• _Source extract_:
* * * * *

We began our study of Shakespeare’s Hamlet and Tom Stoppard’s Rosencrantz and Guildenstern are Dead with a discussion of . . . The Wizard of Oz.  All of you were familiar with the story (or the Garland movie, at least), and most had read Wicked, the novel-turned-play by Gregory Maguire.  In the same way that Maguire tore apart the story of The Wizard of Oz then rebuilt it in a new form as Wicked, Tom Stoppard (in 1966) reconstructed a classic play into Rosencrantz and Guildenstern are Dead, a postmodern, existentialist performance.

To better understand what the authors have done with the original works, we watched this commercial for the Kia Borrego, comparing it to a number of "normal" commercials.

Your assignment for tonight is to look over Hamlet’s soliloquy after Claudius and Gertrude leave him.  Notes are always a good thing (might use your journal), but you will not turn anything in.  As you read it, keep in mind the following questions:

  • What has caused him to feel this way?
  • What is Hyperion?  A satyr?  Why is he comparing these things?
  • Who is Niobe?
  • What are we to make of "Frailty, thy name is woman"?

HAMLET

O, that this too too solid flesh would melt
Thaw and resolve itself into a dew!
Or that the Everlasting had not fix’d
His canon ‘gainst self-slaughter! O God! God!
How weary, stale, flat and unprofitable,
Seem to me all the uses of this world!

* * * * *

• _Given data_:
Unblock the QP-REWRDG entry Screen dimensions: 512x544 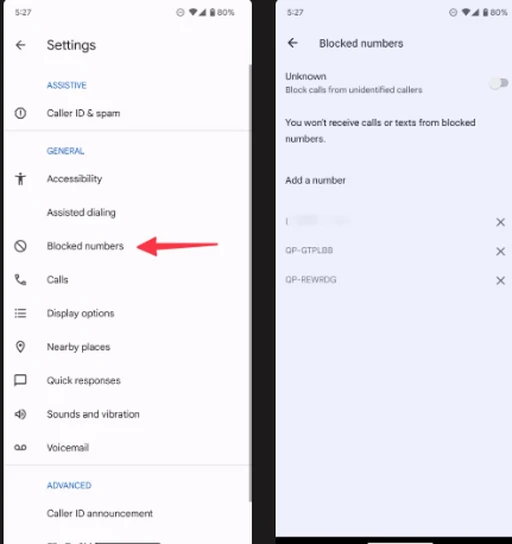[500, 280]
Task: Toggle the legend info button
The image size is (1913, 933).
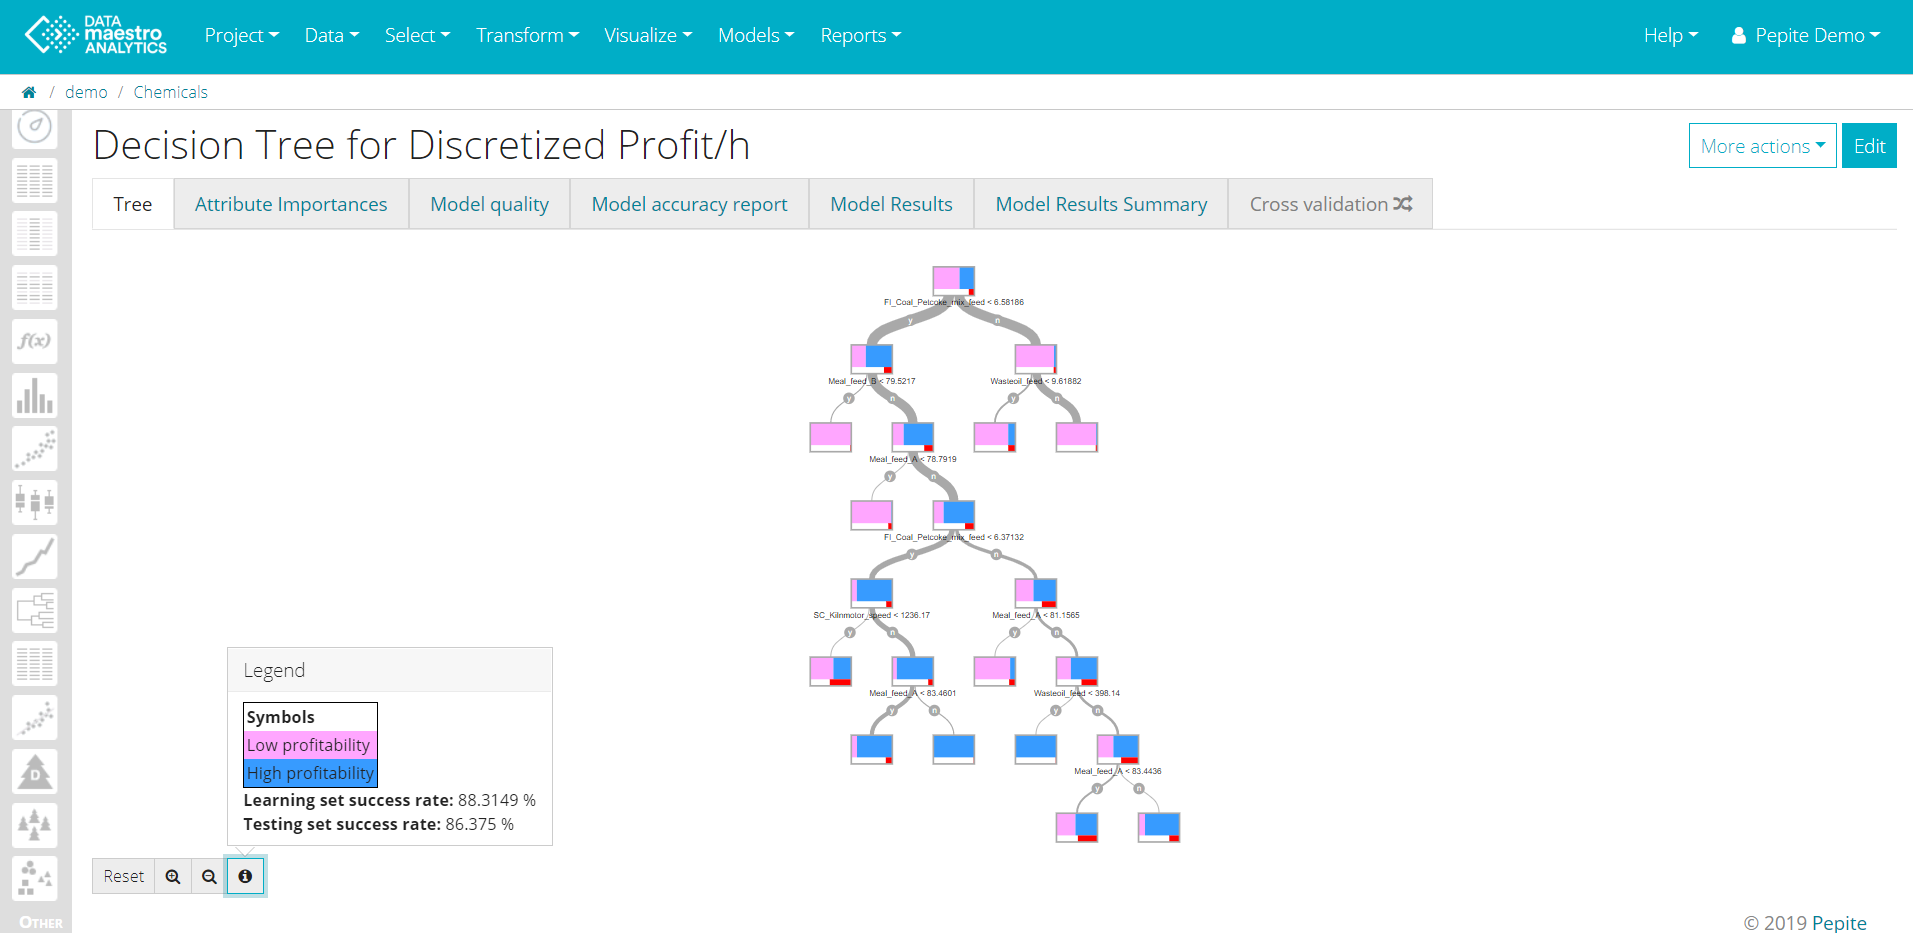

* * * * *

• _Written problem 1_: According to the class notes on Hamlet, in what year did Tom Stoppard reconstruct a classic play into Rosencrantz and Guildenstern are Dead?
• _Written problem 2_: In the class notes on Hamlet, which adjectives does Hamlet use to describe how all the uses of this world seem to him? List every one.
• _Written problem 3_: Reproduce word for word the passage of the class notes on Hamlet starting at "Your assignment for" and ending at "feel this way?".

• _Exercise solution 1_: 1966

• _Exercise solution 2_: weary, stale, flat, unprofitable

• _Exercise solution 3_:
Your assignment for tonight is to look over Hamlet’s soliloquy after Claudius and Gertrude leave him.  Notes are always a good thing (might use your journal), but you will not turn anything in.  As you read it, keep in mind the following questions:

  • What has caused him to feel this way?